The Clearwater River Valley is draped in fog this morning, the temperature into single-digit territory, and the house sitting at 21-degrees as we begin our day.  After a rain soaked Big Spirit Festival long weekend, summer has loosened its grip, acquiescing to the inevitable sway of autumn.  I'm happy, as this summer - the second hottest on record for Alberta I thought I heard on the radio the other day, though I haven't been able to find confirmation of that passing piece of trivia - was brutally hot.

Do you have an air-conditioner in your house?  We don't have one, and may never if the Minister of Finance holds her ground.  The house, despite keeping the blinds closed during the heat of the day, still managed to simmer up to 30-degrees on most evenings, making it incredibly hard for me to sleep despite the fan spinning furiously above our bed.  I would often toss and turn, give up and get up, then return to bed to toss and turn some more until sleep finally settled in.  I'm still catching up from hours of lost repose and now that cooler weather has arrived am enjoying sleeps of the dead and incredibly vivid dreams.

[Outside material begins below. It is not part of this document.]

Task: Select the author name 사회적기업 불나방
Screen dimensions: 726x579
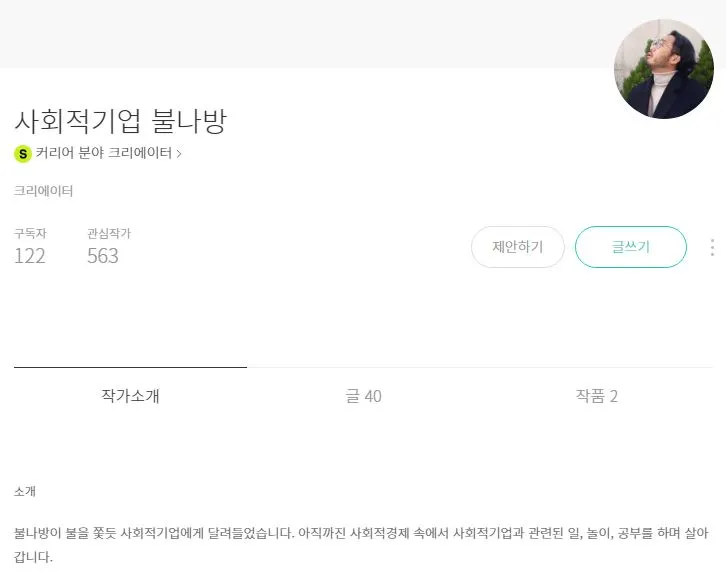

I know several people who broke down and had central air installed over the summer.  You see, for readers south of the border or from more temperate climates. we normally get a handful of days in the year that would necessitate forced cooling of the internal air.  So spending three to five thousand dollars to install relief was a rather ostentatious idea.  However, this summer gave us a possible preview of summers to come, when the super-hot days outnumber the more moderate ones, when air conditioning moves from luxury to necessity.

If the global warming theorists are right, this summer might have been a meteorological trailer of fervent blockbusters yet to come.  If it proves to be an anomaly - my deepest hope - then this long stretch of hot has served to remind me of why I love living in the north.